Questions à traiter =
A - Recopiez l'extrait de l'article sur Charles Blé Goudé en commençant par « Ils proposent également » et en terminant par « écrivent ses avocats. ». Modifiez-y « calcul » en « décompte ».
B - D'après l'article sur Charles Blé Goudé, quelle somme ses avocats réclament-ils pour chaque jour à indemniser ?
C - Poursuivez l'article sur Charles Blé Goudé à partir de l'endroit où il s'arrête.

Texte à étudier =
####

Charles Blé Goudé, en 2019. © Wiebe Kiestra pour JA

Définitivement acquitté de crimes contre l’humanité le 31 mars dernier, l’ancien ministre de Laurent Gbagbo veut désormais être dédommagé pour la longue procédure judiciaire qu’il a subie.

C’est à un savant calcul que se sont livrés les avocats de Charles Blé Goudé. Ils ont d’abord recensé le nombre de jours (1 778) que l’ancien accusé de la Cour pénale internationale (CPI) a passé derrière les barreaux entre son transfert dans le pénitencier de Scheveningen, le 22 mars 2014, et sa libération conditionnelle, le 1er février 2019. Puis le temps écoulé jusqu’à son acquittement définitif, le 31 mars 2021 (790 jours), et enfin le nombre de jours écoulés depuis (163). Au total, 2 731 jours, dont il demande que chacun soit indemnisé à hauteur de 300 euros.

La défense de Charles Blé Goudé réclame donc 819 300 euros de dommages et intérêts pour la longue procédure judiciaire qu’a subie leur client. C’est ce que révèle un document confidentiel consulté par Jeune Afrique. Daté du 9 septembre, il est signé de Geert-Jan Knoops, l’avocat principal de l’ancien ministre de la Jeunesse de Laurent Gbagbo.

Saga hors norme

Ils proposent également un autre calcul, qui ne fait débuter les « graves et manifestes erreurs de la justice » qu’en 2018, lorsque le procureur de la CPI a refusé d’abandonner le dossier, ce qui les amène à réclamer 381 900 euros. Aux juges de trancher. Charles Blé Goudé, qui n’est toujours pas rentré en Côte d’Ivoire, promet d’utiliser cet argent pour venir en aide « aux victimes de la crise postélectorale de 2010-2011 », écrivent ses avocats.

####

Entrées de données enregistrées =
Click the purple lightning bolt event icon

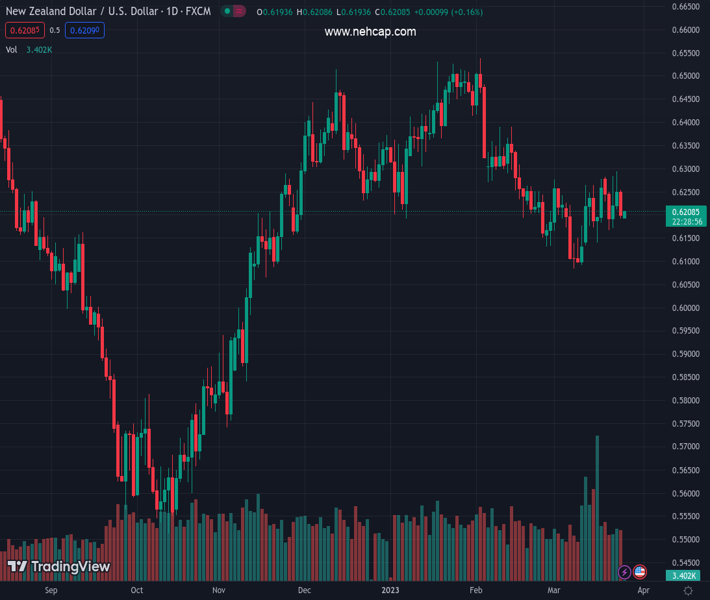pos(625,572)
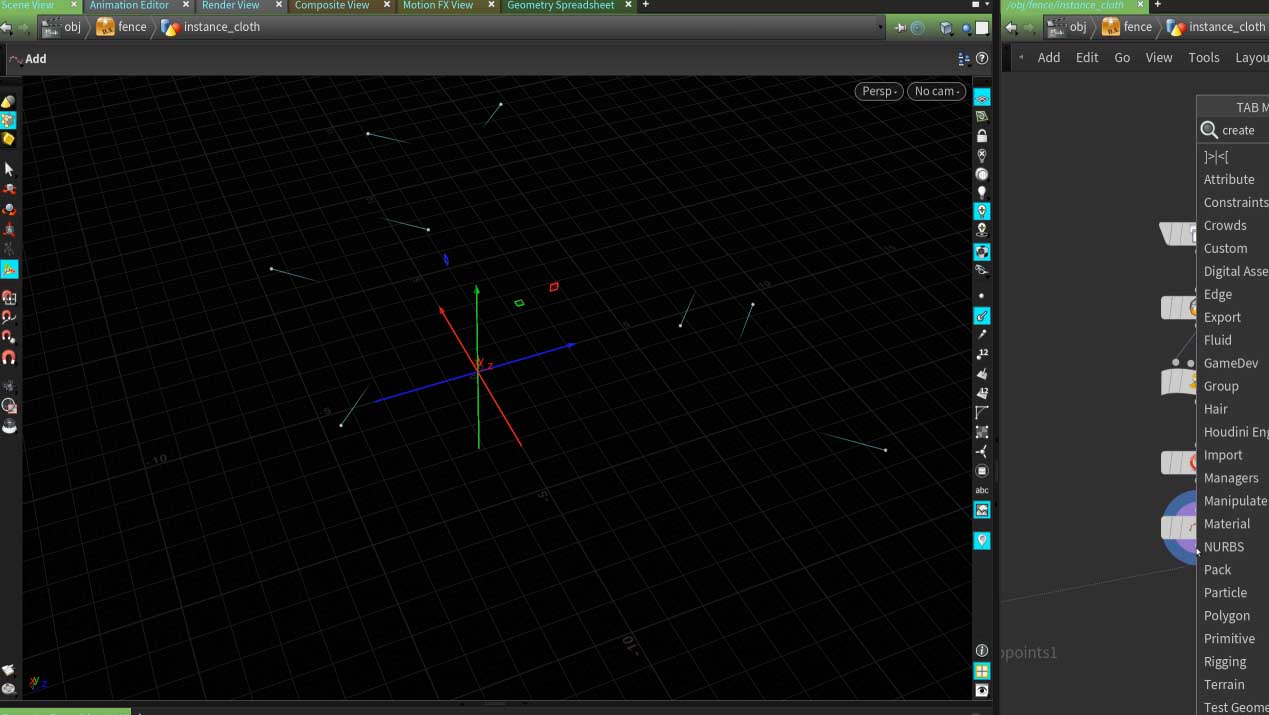Click the lock icon in display toolbar
This screenshot has width=1269, height=715.
[982, 136]
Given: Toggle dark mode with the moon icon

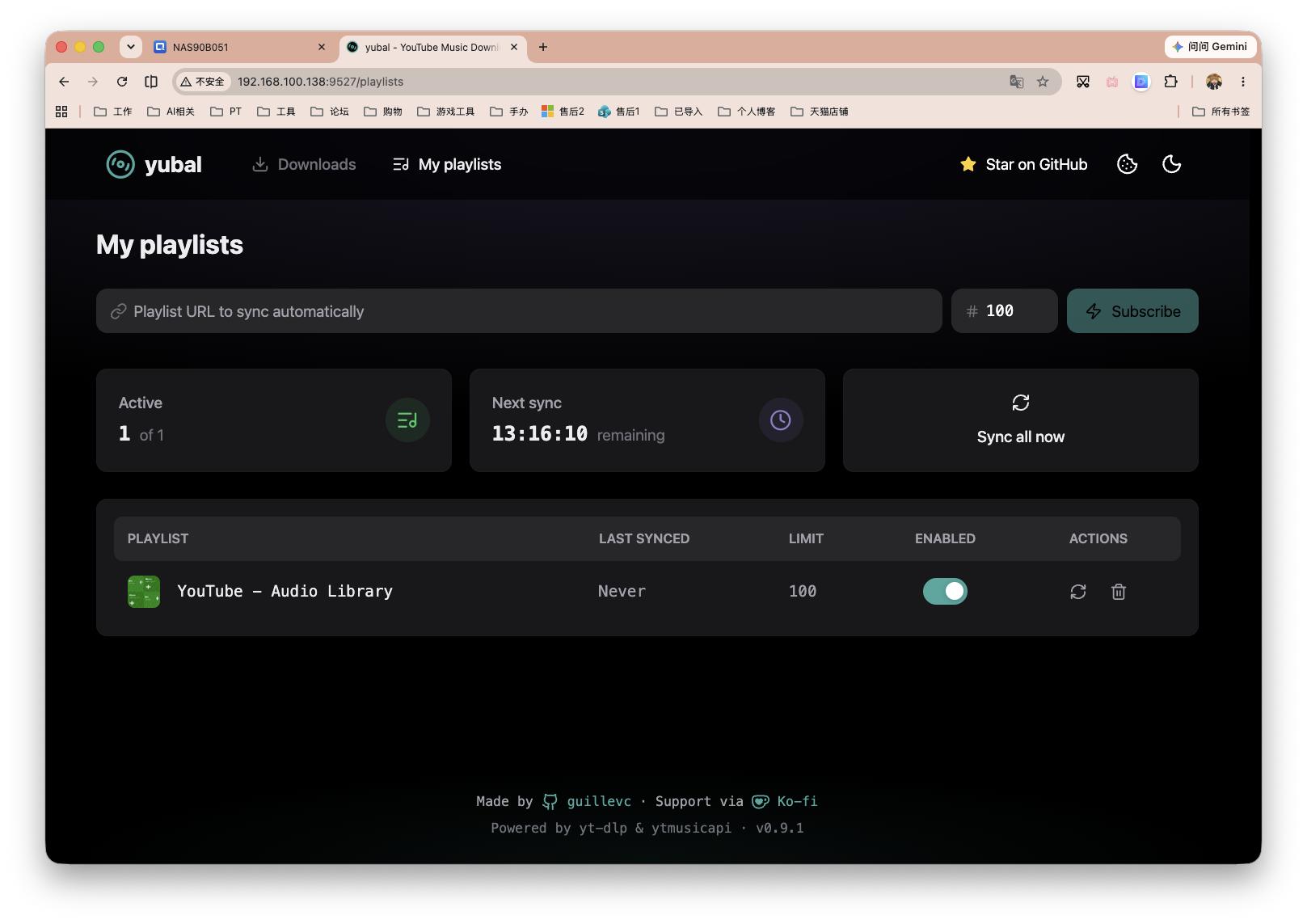Looking at the screenshot, I should [x=1171, y=164].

####

Réponses par numéro =
A -
Ils proposent également un autre décompte, qui ne fait débuter les « graves et manifestes erreurs de la justice » qu’en 2018, lorsque le procureur de la CPI a refusé d’abandonner le dossier, ce qui les amène à réclamer 381 900 euros. Aux juges de trancher. Charles Blé Goudé, qui n’est toujours pas rentré en Côte d’Ivoire, promet d’utiliser cet argent pour venir en aide « aux victimes de la crise postélectorale de 2010-2011 », écrivent ses avocats.

B - 300 euros par jour.

C -
Cette réclamation est peut-être le dernier acte d’une saga judiciaire hors norme. Inculpé pour crimes contre l’humanité et crimes de guerre aux côtés de son mentor, l’ancien président Laurent Gbagbo, Charles Blé Goudé a fini par être totalement blanchi après cinq années de détention. Mais ces accusations ont « eu de sérieuses conséquences sur sa vie personnelle et professionnelle », arguent ses avocats. Désormais, cette requête va être transmise à trois juges de la CPI ainsi qu’au bureau du procureur, qui pourra émettre des observations.

Mystère sur le choix de Gbagbo

Ce genre de procédure reste souvent confidentielle et les avocats de Laurent Gbagbo refusent de dévoiler si l’ancien président, récemment rentré à Abidjan, a fait une demande similaire. Le délai légal est de six mois, ils n’ont donc que jusqu’au 1er octobre pour le faire.

Dans le passé, le Congolais Jean-Pierre Bemba avait lui aussi demandé des dommages et intérêts après son acquittement, en 2018. Mais la somme exigée était incomparablement plus élevée que celle réclamée par Charles Blé Goudé : 68 millions d’euros. La requête avait finalement été rejetée en mai 2020 par la CPI, qui avait estimé que Jean-Pierre Bemba « n’avait pas établi qu’il avait subi une erreur judiciaire grave et manifeste ».